Thank you for reviewing this patch.

> + <para>
> + The keyword <literal>ANY</> is omissible, but note that there is
> + not compatibility between <productname>PostgreSQL</> version 10 and
> + 9.6 or before. For example, <literal>1 (s1, s2)</> is the same as the
> + configuration with <literal>FIRST</> and <replaceable
> class="parameter">
> + num_sync</replaceable> equal to 1 in <productname>PostgreSQL</> 9.6
> + or before. On the other hand, It's the same as the configuration with
> + <literal>ANY</> and <replaceable
> class="parameter">num_sync</> equal to
> + 1 in <productname>PostgreSQL</> 10 or later.
> + </para>
> This paragraph could be reworded:
> If FIRST or ANY are not specified, this parameter behaves as ANY. Note
> that this grammar is incompatible with PostgreSQL 9.6, where no
> keyword specified is equivalent as if FIRST was specified.
> In short, there is no real need to specify num_sync as this behavior
> does not have changed, as well as it is not necessary to mention
> pre-9.6 versions as the multi-sync grammar has been added in 9.6.

Fixed.

> - Specifying more than one standby name can allow very high availability.
> Why removing this sentence?
>
> + The keyword <literal>ANY</>, coupeld with an interger number N,
> s/coupeld/coupled/ and s/interger/integer/, for a double hit in one
> line, still...
>
> + The keyword <literal>ANY</>, coupeld with an interger number N,
> + chooses N standbys in a set of standbys with the same, lowest,
> + priority and makes transaction commit when WAL records are received
> + those N standbys.
> This could be reworded more simply, for example: The keyword ANY,
> coupled with an integer number N, makes transaction commits wait until
> WAL records are received from N connected standbys among those defined
> in the list of synchronous_standby_names.
>
> + <literal>s2</> and <literal>s3</> wil be considered as synchronous standby
> s/wil/will/
>
> + when standby is considered as a condidate of quorum commit.</entry>
> s/condidate/candidate/
>
> [... stopping here ...] Please be more careful with the documentation
> and comment grammar. There are other things in the patch..
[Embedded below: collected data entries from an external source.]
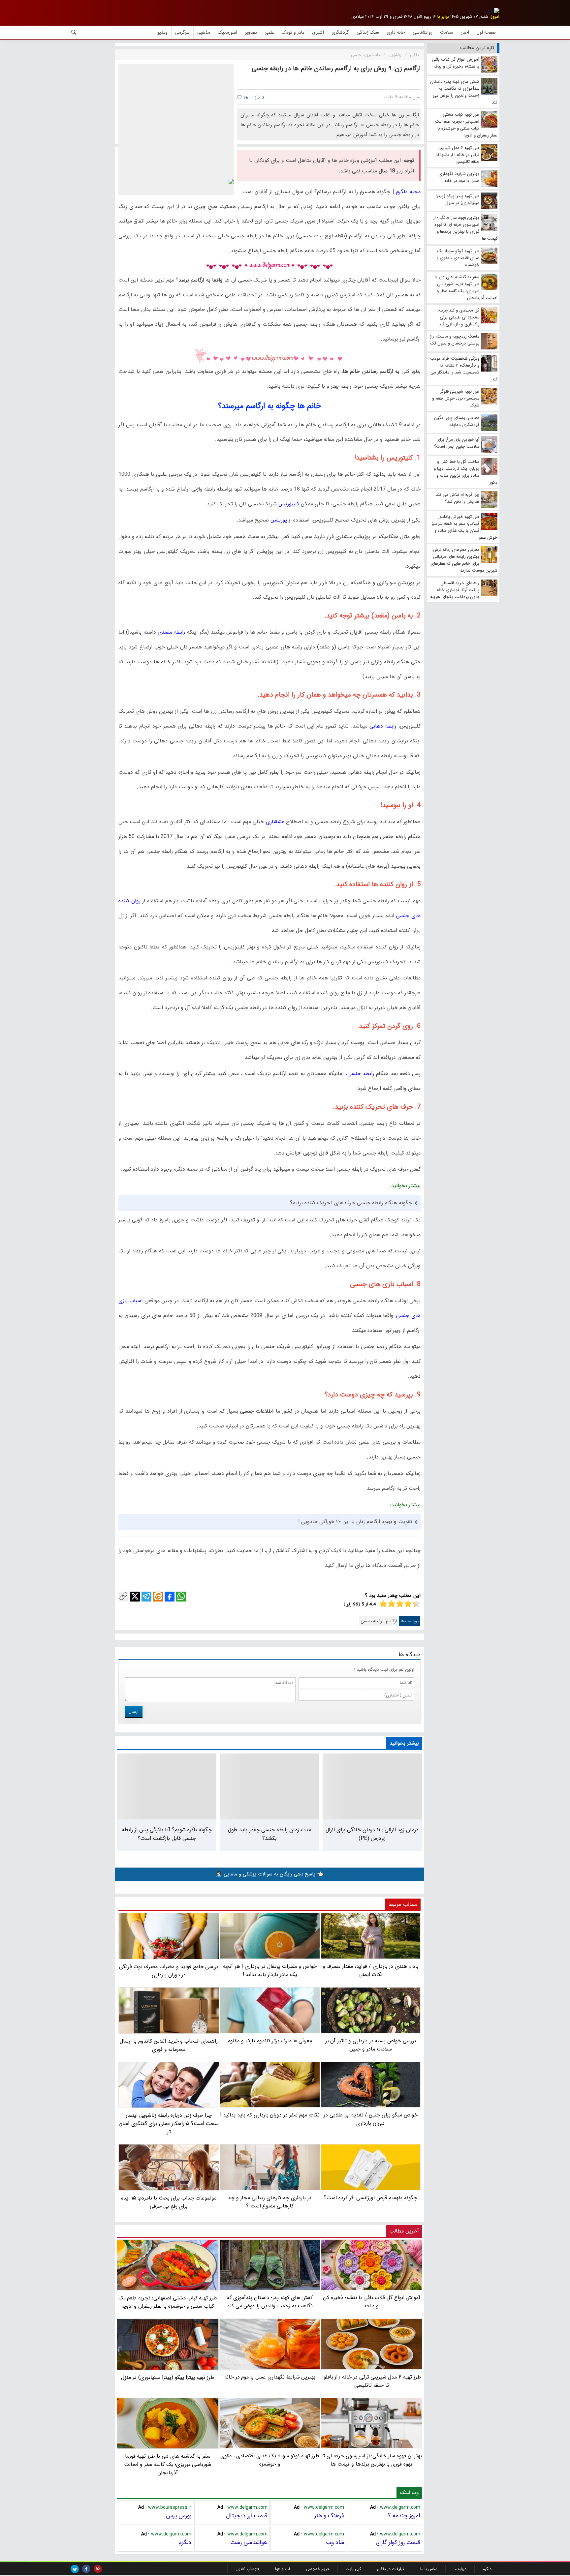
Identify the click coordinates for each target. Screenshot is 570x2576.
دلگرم (184, 2542)
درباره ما (460, 2569)
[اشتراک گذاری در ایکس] (135, 1597)
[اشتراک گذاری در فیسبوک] (169, 1597)
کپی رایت (353, 2569)
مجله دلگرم (408, 192)
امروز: (494, 16)
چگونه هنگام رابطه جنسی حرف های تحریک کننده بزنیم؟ (351, 1203)
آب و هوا (282, 2569)
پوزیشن (278, 520)
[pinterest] (98, 2569)
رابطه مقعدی (171, 632)
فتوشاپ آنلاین (247, 2569)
I fix some typo as much as I found.

> A bunch of comments at the top of syncrep.c need to be updated.
>
> +extern List *SyncRepGetSyncStandbysPriority(bool *am_sync);
> +extern List *SyncRepGetSyncStandbysQuorum(bool *am_sync);
> Those two should be static routines in syncrep.c, let's keep the whole
> logic about quorum and higher-priority definition only there and not
> bother the callers of them about that.

Fixed.

> + if (SyncRepConfig->sync_method == SYNC_REP_PRIORITY)
> + return SyncRepGetSyncStandbysPriority(am_sync);
> + else /* SYNC_REP_QUORUM */
> + return SyncRepGetSyncStandbysQuorum(am_sync);
> Both routines share the same logic to detect if a WAL sender can be
> selected as a candidate for sync evaluation or not, still per the
> selection they do I agree that it is better to keep them as separate.
>
> + /* In quroum method, all sync standby priorities are always 1 */
> + if (found && SyncRepConfig->sync_method == SYNC_REP_QUORUM)
> + priority = 1;
> Honestly I don't understand why you are enforcing that. Priority can
> be important for users willing to switch from ANY to FIRST to have a
> look immediately at what are the standbys that would become sync or
> potential.

I thought that since all standbys appearing in s_s_names list are
treated equally in quorum method, these standbys should have same
priority.
If these standby have different sync_priority, it looks like that
master server replicates to standby server based on priority.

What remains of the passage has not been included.